On view from: January 1, 2023 ~ January 31, 2023.
Absolutely thrilled to announce my new feature exhibition for Gallery 30 South’s first show of 2023! So grateful to curator extraordinaire, gallery owner & director, Matt Kennedy, for making it possible for me to exhibit exclusively online, in accordance with my admittedly militant zero-Covid stance.
https://gallery30south.com/kelton-phoenix/
‘Seeking to elevate brave Silence Breakers who’ve come forward during the #MeToo movement, Kate Kelton’s portraiture combines their oft familiar faces with elements of her family’s Czech architecture. Her portraits are cloaked in the garb of statues that Ladislav Šaloun sculpted onto the central train station that her great- grandfather, Josef Fanta, designed for Prague between 1901 – 1909. Sampling and mixing her own lineage, Kate has transformed a historical body of work, itself a thing of lasting beauty, exchanging granite for graphite; plaster for paint.
Apotheosis through a reclaimed, reapplied Art Nouveau.

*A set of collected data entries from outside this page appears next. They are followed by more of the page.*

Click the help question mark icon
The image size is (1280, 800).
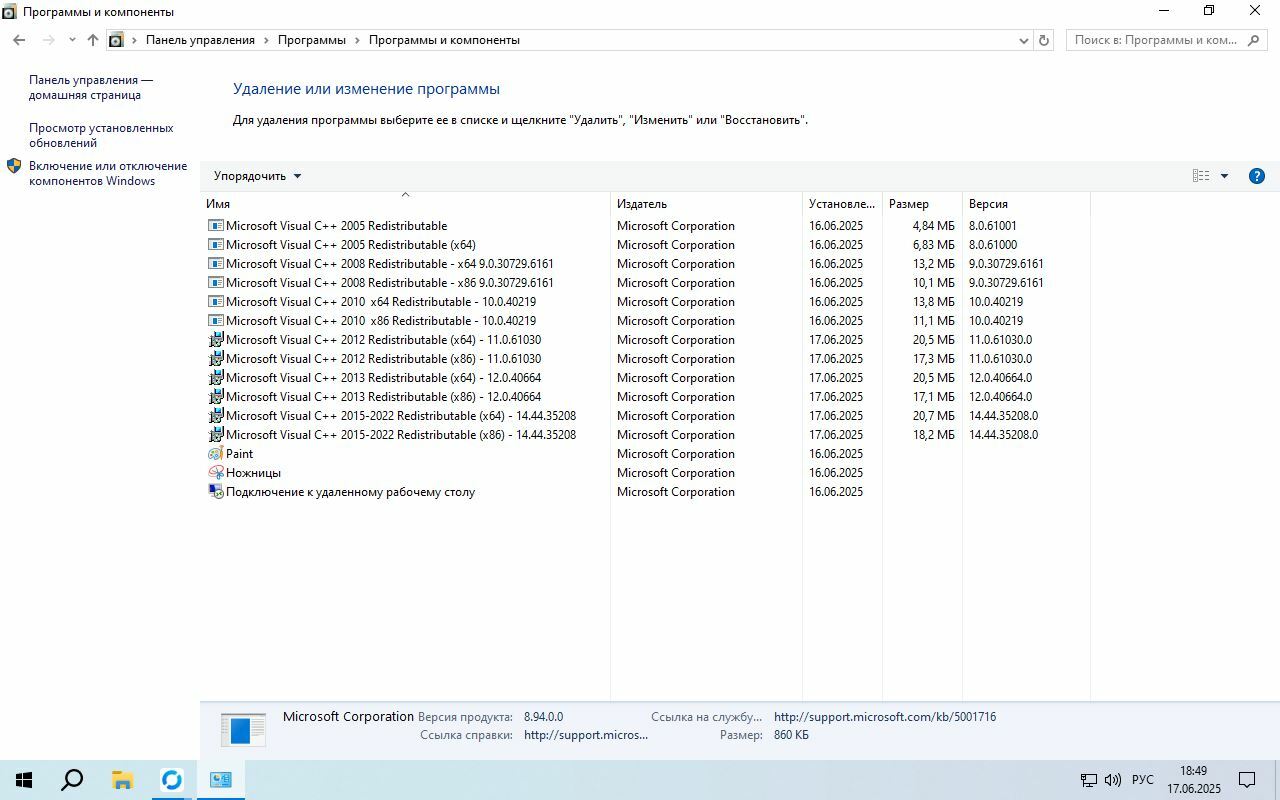click(x=1257, y=176)
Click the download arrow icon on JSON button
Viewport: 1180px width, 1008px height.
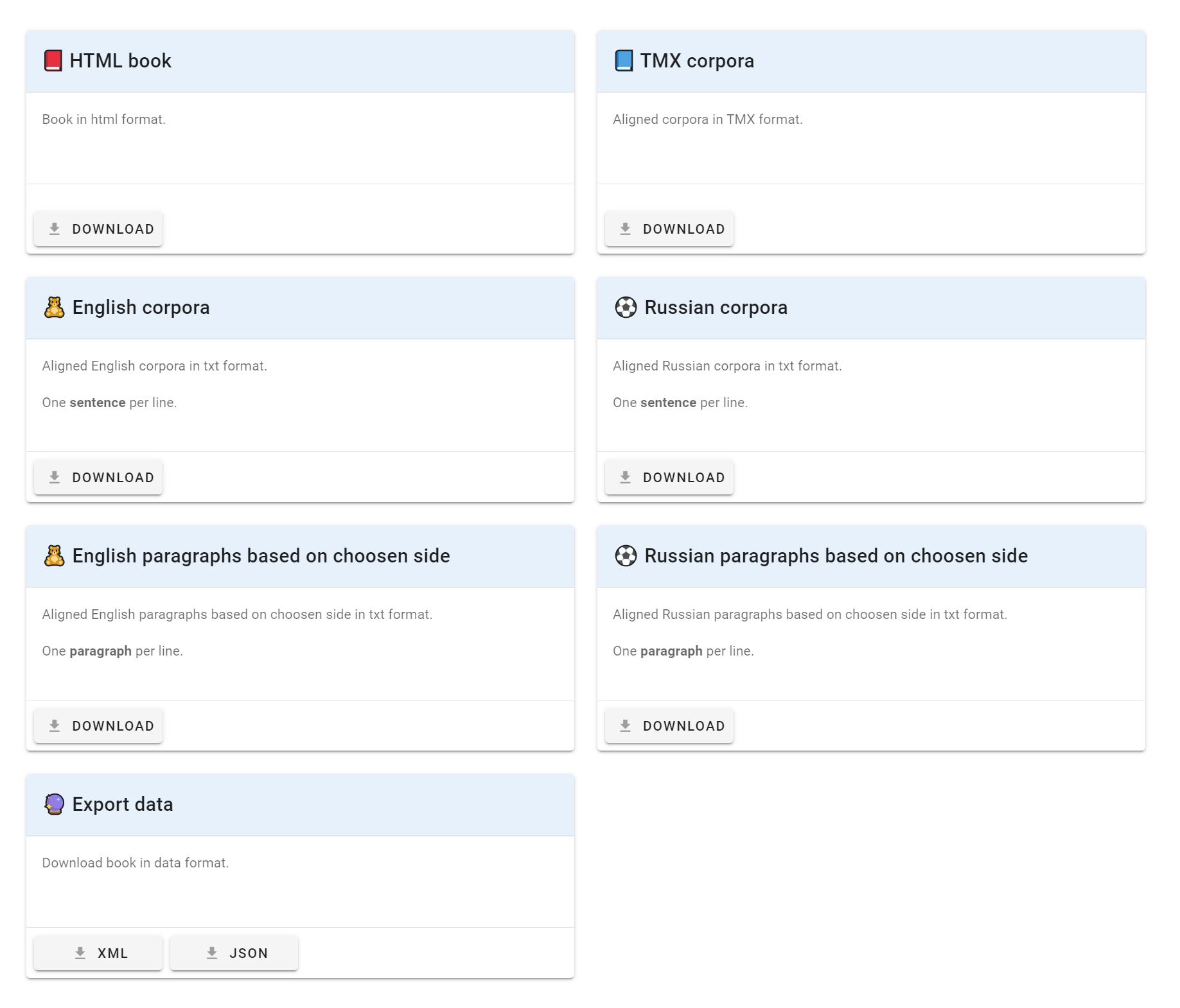click(212, 953)
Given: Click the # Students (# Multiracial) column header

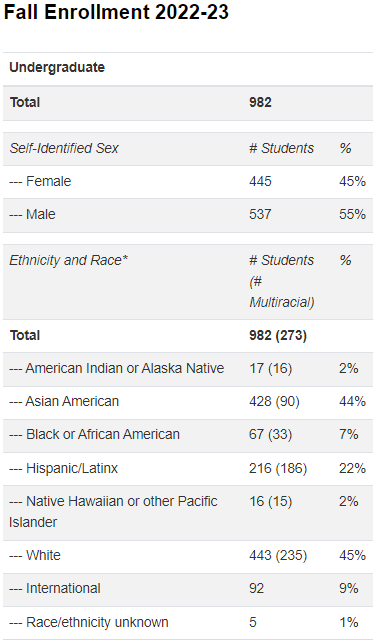Looking at the screenshot, I should [282, 281].
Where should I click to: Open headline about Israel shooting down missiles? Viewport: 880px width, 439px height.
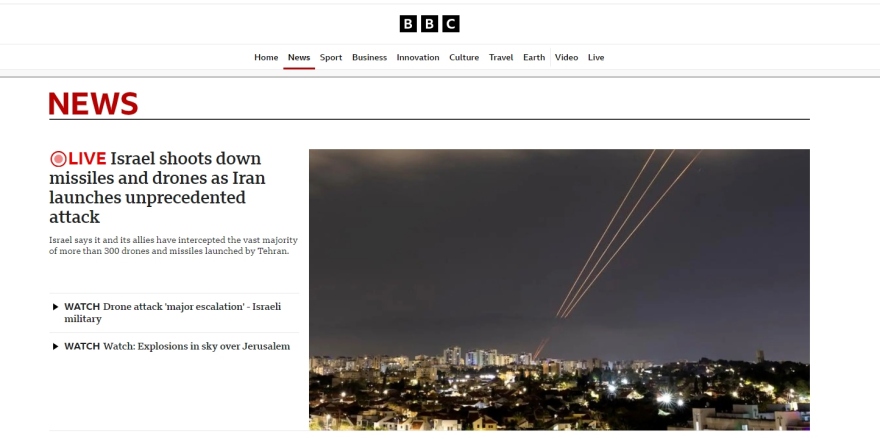[x=157, y=188]
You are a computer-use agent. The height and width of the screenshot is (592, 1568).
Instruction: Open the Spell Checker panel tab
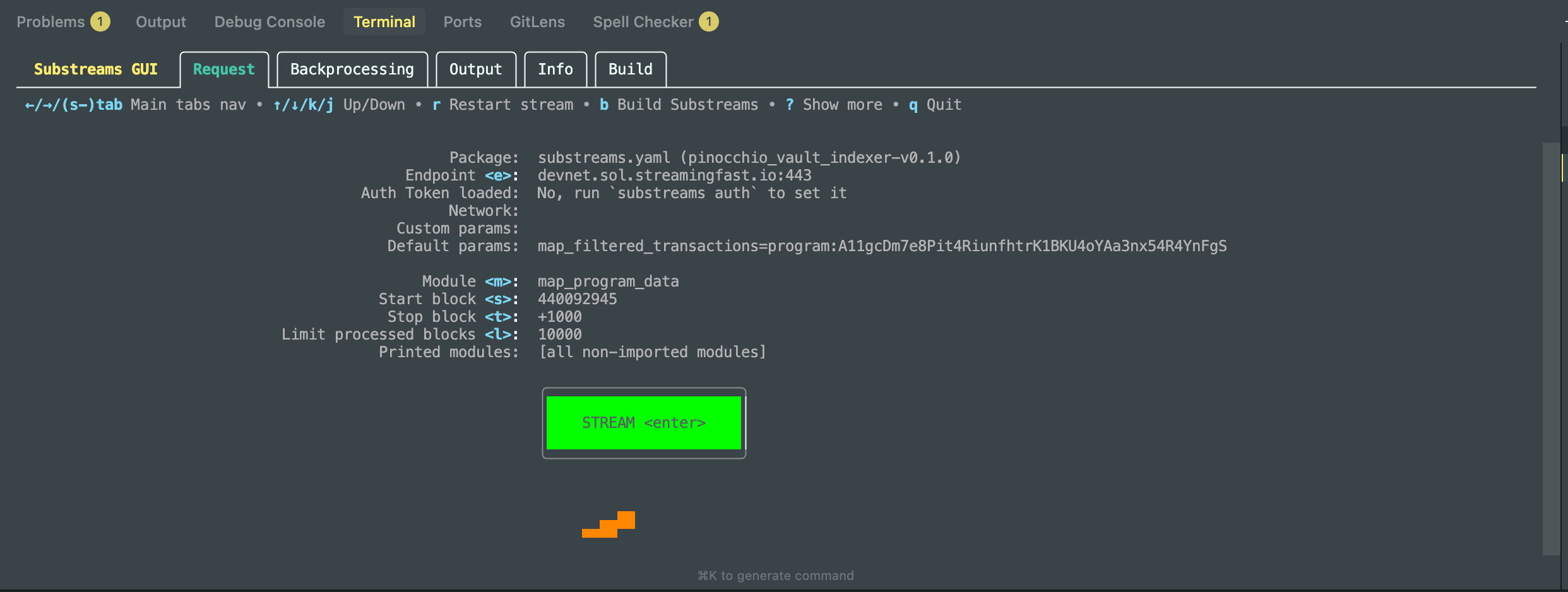point(643,21)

Kate’s recent work is a matter of expansion through contrast – she is as ephemeral as her subjects are concrete architecture; she is structural when her subjects should slip through your fingers like too-fine sand. Taken as a whole, the works in her magnificent series Phoenix are incredibly intelligent, but when looked at individually, you come to understand that these are statements of life beyond themselves. The series take embellishments of a Prague train station designed by her great-grandfather, Josef Fanta, and combines these with portraits of men and women who have stood against the sexual harassment and assault rampant in Hollywood –particularly those who have testified against Harvey Weinstein, R. Kelly, and Bill Cosby, and made allegations against Franco Zeffirelli, Donald Trump, Russell Simmons, Max Landis, Michael Jackson, Nick Carter, Luc Besson, and others. These women, like Kate herself, have suffered in the era where powerful men, every bit as immovable as the train station, wielded their power without check. The portraits emblazoned on architectural elements, they are marked against the edifice, every bit as permanent, and perhaps even more defining. If you approach those as portraits, you’re taking the moment but missing the permanence. If you take them as statuary, you’re missing the fact that they are, in fact, alive within those gazes. It’s really incredible how much a shift of the light, a dart of the eye, can turn each of them from a memorial into a promise.
This is not an exhibition about tragedy. This is a monument to courage, survival and empowerment.’